|
|
|
|
|
by dasil003
6284 days ago
|
|
I sort of see where you're coming from in terms of the parity mismatch between RDBMSs and typical application code. Certainly we can avoid some coding headaches by just dumping things into a data store that is optimized for what we want to do with that data right now. But then you say that most applications have a well-defined data model and rarely run "queries". This is where I think you've gone terribly terribly wrong. The value of a relational database is that it most agnostically represents the reality of what the data represents. It's not about "big piles of data" or "making sense of your data", relational databases are about making your data as expressive as possible. You're selling this idea that most applications only use data in a few predefined ways. I have to say that sounds like a complete pipe dream. Requirements change all the time. Reporting needs often are not even conceived until you have hundreds of megabytes of data. Let's not even get into multiple applications using the same database. In every business I've ever been involved with, the data is always more valuable than the code, and it always outlives the code. Too much of the hype around these alternative database technologies are throwing the baby out with the bathwater. The idea that "most" applications don't need structured data just strikes me as incredibly naive and short-sighted. Far more applications need structured data than need to scale. |
|
Let's say you have two types of data, customers and orders. Customers have many orders, an order belongs to a customer. This is easy enough with a typical relational database. You have a customers table and an orders table. You can join the tables and ask questions like "how many customers spent more than $300 last year?"
Now let's consider the graph/object database equivalent. You have two classes, Order and Customer. A Customer has a set of Orders, and the Order has a customer. (Cycles are fine, this is a graph, not a tree.) Creating an order works with some method like $customer->new_order_for('some pants'). You store this in the database, and the graph structure is stored and indexed. (Usually, object databases index on class name, but you can always specify other conditions. This makes it basically equivalent to the relational database.) Note that this structure works very well; the in-memory relationship is the same as the in-storage relationship. You can also write the same query as with the relational database. Get all customers, find their orders from this year, and sum the totals. (Instead of writing SQL, you would just write a script here. You can index things like the order year to speed up the query, as well. Otherwise, it's O(n), but so is the relational database without an index. There is no magic after all.)

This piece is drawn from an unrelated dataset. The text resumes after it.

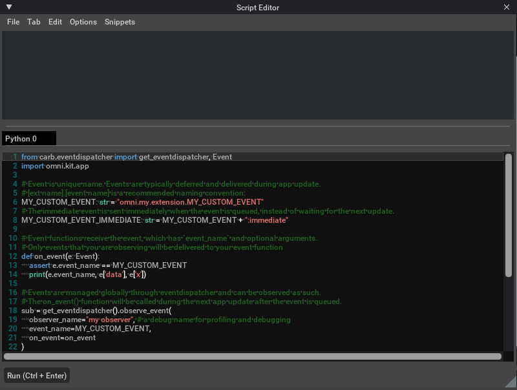
Task: Expand the Snippets menu
Action: tap(120, 22)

Anyway, there is no lack of flexibility with the graph database. If you want to query your data, you can. It's just less convenient, since you have to write a program to do it, instead of letting your database management engine do it. (This is actually not true in general, AllegroGraph has a querying engine based on prolog.)
Back when I did data warehousing, we had to move all our data from the web app servers to a warehousing server in a specialized schema so that some GUI software could manipulate the data. Even though we used a relational database, we had to convert anyway. Using an object database would have made the app code simpler, and the warehousing code equally complex. So I think that would be a gain, not a loss.